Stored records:
□ □ □ □

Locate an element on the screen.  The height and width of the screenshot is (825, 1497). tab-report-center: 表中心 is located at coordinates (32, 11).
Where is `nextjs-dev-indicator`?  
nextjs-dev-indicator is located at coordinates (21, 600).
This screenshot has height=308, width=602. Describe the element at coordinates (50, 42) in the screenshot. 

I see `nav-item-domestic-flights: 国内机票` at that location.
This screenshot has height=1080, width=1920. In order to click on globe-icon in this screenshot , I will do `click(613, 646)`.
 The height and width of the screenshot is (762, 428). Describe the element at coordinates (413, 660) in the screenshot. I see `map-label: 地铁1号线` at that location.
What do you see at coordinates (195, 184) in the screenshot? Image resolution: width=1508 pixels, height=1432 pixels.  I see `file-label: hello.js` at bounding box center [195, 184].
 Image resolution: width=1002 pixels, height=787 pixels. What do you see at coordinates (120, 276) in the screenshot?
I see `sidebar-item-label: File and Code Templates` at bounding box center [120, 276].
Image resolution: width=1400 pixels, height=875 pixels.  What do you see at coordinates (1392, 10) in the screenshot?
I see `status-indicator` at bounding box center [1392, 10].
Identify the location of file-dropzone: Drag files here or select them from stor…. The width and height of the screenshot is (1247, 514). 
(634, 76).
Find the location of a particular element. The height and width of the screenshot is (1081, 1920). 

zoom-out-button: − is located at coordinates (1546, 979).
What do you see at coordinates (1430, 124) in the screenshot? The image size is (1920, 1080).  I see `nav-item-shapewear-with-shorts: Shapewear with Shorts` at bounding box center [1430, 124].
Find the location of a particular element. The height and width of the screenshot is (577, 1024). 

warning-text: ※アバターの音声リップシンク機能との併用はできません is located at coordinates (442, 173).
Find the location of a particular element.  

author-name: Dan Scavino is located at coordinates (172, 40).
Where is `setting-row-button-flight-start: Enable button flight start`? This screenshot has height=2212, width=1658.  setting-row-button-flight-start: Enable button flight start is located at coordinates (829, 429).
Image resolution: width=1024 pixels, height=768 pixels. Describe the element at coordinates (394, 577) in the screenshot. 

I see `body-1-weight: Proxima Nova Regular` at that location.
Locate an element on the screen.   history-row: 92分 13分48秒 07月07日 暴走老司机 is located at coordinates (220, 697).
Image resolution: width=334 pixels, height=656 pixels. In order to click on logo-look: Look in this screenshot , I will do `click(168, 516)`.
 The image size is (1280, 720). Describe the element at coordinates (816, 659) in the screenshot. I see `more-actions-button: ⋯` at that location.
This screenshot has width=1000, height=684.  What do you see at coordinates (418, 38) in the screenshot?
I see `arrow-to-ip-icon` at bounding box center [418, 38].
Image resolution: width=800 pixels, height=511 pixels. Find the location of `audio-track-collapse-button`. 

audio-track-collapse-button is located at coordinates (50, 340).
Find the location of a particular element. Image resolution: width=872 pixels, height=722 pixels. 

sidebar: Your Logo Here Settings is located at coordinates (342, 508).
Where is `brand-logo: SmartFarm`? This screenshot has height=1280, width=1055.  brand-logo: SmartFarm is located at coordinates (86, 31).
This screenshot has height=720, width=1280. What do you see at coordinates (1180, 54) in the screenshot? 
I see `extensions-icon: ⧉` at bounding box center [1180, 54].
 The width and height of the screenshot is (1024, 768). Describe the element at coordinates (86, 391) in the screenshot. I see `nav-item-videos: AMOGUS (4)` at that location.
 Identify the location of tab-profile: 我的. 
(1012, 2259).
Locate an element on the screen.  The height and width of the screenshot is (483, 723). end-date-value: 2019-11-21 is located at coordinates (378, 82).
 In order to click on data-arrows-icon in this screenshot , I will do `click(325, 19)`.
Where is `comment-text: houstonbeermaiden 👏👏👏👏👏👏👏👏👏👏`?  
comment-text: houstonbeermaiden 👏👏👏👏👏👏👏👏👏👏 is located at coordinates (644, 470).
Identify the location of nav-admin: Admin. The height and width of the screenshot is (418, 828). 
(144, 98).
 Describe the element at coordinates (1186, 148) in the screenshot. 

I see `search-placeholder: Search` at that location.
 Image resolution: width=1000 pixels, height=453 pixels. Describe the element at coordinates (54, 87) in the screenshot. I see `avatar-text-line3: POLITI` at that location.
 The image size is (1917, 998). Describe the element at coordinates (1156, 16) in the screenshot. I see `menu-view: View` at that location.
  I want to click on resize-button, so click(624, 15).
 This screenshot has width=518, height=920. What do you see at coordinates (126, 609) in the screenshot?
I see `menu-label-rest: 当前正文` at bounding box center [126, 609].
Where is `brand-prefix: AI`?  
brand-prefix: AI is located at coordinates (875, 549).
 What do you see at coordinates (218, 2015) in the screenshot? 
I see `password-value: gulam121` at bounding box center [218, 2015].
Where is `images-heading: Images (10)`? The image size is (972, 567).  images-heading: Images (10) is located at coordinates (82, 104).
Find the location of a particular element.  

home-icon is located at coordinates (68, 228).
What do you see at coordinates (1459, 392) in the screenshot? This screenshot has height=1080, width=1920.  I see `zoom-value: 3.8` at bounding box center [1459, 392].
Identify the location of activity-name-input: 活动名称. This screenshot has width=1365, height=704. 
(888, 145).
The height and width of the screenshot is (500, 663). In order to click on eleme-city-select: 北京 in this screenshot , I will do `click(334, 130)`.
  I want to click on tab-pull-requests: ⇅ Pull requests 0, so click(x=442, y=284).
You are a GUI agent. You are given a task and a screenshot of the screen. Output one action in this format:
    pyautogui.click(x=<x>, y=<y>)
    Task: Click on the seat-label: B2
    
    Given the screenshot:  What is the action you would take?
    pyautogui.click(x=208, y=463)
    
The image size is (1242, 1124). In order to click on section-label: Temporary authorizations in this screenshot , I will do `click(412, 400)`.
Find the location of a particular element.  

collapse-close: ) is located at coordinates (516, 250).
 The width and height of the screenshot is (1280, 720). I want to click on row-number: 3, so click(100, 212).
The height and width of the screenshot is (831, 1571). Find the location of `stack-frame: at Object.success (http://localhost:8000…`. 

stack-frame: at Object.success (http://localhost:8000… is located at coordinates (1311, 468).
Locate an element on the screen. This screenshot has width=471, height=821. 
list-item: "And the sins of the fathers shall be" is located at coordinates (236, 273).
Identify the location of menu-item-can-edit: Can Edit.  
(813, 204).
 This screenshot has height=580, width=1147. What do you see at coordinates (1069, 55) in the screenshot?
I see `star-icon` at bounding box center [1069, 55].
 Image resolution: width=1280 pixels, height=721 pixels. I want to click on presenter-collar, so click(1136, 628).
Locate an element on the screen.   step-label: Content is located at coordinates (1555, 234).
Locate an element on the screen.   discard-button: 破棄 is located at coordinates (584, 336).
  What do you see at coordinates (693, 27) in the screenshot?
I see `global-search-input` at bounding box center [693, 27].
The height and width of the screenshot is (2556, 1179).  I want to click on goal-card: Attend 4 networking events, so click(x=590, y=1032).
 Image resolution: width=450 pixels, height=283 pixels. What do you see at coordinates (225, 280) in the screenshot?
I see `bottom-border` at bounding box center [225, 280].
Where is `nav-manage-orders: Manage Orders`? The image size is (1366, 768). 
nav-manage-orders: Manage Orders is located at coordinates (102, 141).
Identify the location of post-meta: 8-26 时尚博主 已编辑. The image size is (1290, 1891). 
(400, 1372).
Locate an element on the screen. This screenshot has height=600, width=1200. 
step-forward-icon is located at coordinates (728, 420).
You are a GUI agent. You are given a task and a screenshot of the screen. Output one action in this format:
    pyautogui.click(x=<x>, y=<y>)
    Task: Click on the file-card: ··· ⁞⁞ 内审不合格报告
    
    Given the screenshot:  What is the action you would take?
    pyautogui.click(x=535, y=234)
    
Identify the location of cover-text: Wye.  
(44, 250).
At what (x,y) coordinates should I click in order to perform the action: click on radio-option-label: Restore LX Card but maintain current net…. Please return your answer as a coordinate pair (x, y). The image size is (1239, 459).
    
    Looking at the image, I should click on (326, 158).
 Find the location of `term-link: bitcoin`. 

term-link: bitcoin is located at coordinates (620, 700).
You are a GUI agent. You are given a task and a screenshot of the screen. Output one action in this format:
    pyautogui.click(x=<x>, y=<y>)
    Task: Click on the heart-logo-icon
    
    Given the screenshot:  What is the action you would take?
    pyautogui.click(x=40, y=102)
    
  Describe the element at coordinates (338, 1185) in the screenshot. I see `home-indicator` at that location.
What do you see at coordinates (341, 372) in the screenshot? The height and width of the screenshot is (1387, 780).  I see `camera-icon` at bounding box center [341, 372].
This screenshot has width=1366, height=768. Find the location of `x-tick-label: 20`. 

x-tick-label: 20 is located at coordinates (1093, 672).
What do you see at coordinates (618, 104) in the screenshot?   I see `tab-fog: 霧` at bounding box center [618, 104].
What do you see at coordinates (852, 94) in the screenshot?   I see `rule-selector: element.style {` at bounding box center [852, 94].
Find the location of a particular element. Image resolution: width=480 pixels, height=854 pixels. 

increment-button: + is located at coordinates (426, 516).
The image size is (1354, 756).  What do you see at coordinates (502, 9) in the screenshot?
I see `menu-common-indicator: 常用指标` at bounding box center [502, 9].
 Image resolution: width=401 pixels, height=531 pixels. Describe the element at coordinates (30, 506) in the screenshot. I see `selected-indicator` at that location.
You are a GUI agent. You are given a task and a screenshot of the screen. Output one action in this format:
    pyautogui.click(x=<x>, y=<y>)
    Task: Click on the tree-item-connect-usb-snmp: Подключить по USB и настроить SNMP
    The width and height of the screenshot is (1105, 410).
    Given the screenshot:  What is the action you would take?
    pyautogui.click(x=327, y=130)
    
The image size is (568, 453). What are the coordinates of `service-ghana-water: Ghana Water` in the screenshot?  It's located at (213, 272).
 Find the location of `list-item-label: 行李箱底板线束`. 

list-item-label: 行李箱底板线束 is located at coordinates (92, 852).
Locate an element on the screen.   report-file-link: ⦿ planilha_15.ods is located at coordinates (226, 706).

□ □ □ □

Please put the rows into a numbered list, beginning at the first row and stopping after the line that contains "warning-text: ※アバターの音声リップシンク機能との併用はできません is". Leave out any blank lines.

1. Locate an element on the screen.  The height and width of the screenshot is (825, 1497). tab-report-center: 表中心 is located at coordinates (32, 11).
2. Where is `nextjs-dev-indicator`?  
3. nextjs-dev-indicator is located at coordinates (21, 600).
4. This screenshot has height=308, width=602. Describe the element at coordinates (50, 42) in the screenshot. 
5. I see `nav-item-domestic-flights: 国内机票` at that location.
6. This screenshot has height=1080, width=1920. In order to click on globe-icon in this screenshot , I will do `click(613, 646)`.
7.  The height and width of the screenshot is (762, 428). Describe the element at coordinates (413, 660) in the screenshot. I see `map-label: 地铁1号线` at that location.
8. What do you see at coordinates (195, 184) in the screenshot? Image resolution: width=1508 pixels, height=1432 pixels.  I see `file-label: hello.js` at bounding box center [195, 184].
9.  Image resolution: width=1002 pixels, height=787 pixels. What do you see at coordinates (120, 276) in the screenshot?
10. I see `sidebar-item-label: File and Code Templates` at bounding box center [120, 276].
11. Image resolution: width=1400 pixels, height=875 pixels.  What do you see at coordinates (1392, 10) in the screenshot?
12. I see `status-indicator` at bounding box center [1392, 10].
13. Identify the location of file-dropzone: Drag files here or select them from stor…. The width and height of the screenshot is (1247, 514). 
14. (634, 76).
15. Find the location of a particular element. The height and width of the screenshot is (1081, 1920). 
16. zoom-out-button: − is located at coordinates (1546, 979).
17. What do you see at coordinates (1430, 124) in the screenshot? The image size is (1920, 1080).  I see `nav-item-shapewear-with-shorts: Shapewear with Shorts` at bounding box center [1430, 124].
18. Find the location of a particular element. The height and width of the screenshot is (577, 1024). 
19. warning-text: ※アバターの音声リップシンク機能との併用はできません is located at coordinates (442, 173).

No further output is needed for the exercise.